(DATA Opens)
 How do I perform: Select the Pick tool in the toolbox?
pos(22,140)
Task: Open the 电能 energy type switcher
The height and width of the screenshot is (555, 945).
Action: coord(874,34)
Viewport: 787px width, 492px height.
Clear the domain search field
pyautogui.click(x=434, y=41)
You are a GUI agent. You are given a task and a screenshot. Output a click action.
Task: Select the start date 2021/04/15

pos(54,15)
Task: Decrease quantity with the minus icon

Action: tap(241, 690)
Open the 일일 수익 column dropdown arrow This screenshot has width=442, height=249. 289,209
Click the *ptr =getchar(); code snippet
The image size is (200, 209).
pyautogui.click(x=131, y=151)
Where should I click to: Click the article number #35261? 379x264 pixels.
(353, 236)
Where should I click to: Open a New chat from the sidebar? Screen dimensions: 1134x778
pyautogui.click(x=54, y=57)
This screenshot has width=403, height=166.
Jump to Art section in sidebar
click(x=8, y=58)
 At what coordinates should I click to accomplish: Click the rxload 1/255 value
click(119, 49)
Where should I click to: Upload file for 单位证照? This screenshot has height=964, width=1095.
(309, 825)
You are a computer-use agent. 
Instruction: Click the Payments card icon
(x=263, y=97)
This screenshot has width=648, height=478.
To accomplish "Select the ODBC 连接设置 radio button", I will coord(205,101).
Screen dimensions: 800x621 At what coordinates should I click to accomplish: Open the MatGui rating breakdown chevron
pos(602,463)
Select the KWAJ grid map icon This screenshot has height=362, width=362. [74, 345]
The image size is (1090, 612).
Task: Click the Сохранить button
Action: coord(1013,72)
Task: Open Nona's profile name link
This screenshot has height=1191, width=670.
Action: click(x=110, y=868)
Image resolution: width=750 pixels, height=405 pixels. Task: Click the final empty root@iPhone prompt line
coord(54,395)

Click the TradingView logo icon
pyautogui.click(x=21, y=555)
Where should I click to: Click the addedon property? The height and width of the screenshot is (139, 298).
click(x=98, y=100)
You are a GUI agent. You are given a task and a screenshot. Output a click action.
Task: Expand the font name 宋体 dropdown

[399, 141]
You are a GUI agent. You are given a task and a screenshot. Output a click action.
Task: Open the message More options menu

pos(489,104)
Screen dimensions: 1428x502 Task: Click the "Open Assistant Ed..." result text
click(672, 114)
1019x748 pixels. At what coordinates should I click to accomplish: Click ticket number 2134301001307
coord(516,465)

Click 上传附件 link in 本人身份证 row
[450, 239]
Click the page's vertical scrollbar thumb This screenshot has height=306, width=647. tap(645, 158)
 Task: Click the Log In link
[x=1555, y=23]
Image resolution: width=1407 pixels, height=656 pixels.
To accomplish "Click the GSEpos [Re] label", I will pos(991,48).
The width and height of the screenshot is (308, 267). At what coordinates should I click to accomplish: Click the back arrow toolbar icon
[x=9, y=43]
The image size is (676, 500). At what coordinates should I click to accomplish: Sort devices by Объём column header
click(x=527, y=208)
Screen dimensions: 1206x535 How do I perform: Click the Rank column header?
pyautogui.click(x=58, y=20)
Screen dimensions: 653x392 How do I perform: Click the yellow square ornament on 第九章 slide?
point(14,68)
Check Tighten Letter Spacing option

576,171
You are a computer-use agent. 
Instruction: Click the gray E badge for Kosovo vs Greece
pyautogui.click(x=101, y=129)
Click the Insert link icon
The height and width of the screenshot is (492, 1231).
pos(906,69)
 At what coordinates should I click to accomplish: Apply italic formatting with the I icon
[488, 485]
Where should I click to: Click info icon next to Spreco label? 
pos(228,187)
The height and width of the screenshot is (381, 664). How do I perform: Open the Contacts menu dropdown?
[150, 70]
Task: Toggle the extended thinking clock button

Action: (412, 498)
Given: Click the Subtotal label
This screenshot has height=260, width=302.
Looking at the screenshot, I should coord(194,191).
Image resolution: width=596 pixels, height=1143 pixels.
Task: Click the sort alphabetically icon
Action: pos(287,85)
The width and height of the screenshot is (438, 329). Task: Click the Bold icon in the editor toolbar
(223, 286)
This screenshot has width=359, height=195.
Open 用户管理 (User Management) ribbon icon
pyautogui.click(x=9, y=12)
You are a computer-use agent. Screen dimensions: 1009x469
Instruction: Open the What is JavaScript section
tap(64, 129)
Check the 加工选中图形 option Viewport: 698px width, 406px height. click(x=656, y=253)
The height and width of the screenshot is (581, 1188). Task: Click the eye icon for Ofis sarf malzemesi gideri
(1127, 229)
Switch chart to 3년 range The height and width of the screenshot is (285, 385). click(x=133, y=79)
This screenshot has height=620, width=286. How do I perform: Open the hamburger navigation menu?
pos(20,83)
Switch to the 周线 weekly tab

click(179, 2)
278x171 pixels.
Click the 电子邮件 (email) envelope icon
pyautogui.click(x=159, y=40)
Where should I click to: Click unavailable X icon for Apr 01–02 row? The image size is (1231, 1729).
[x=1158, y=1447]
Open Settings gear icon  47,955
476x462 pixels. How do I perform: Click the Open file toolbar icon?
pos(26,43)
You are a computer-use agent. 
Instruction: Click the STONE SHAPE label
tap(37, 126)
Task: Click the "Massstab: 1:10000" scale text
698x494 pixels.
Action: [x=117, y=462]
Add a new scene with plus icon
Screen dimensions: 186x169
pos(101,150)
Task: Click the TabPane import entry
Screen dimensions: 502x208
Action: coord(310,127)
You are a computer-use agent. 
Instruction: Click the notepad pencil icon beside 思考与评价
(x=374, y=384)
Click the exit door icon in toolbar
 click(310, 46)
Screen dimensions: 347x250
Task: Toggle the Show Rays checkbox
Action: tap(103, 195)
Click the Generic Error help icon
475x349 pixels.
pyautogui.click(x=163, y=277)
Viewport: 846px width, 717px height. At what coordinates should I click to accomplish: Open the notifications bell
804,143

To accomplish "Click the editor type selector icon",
(DATA Closes)
# WHAT YOU WILL DO
In the entries above, take the line containing "Viewport: 846px width, 717px" and each later line through the last, and repeat them exactly. Output nothing else.

# ANSWER SPACE
Viewport: 846px width, 717px height. At what coordinates should I click to accomplish: Open the notifications bell
804,143

To accomplish "Click the editor type selector icon",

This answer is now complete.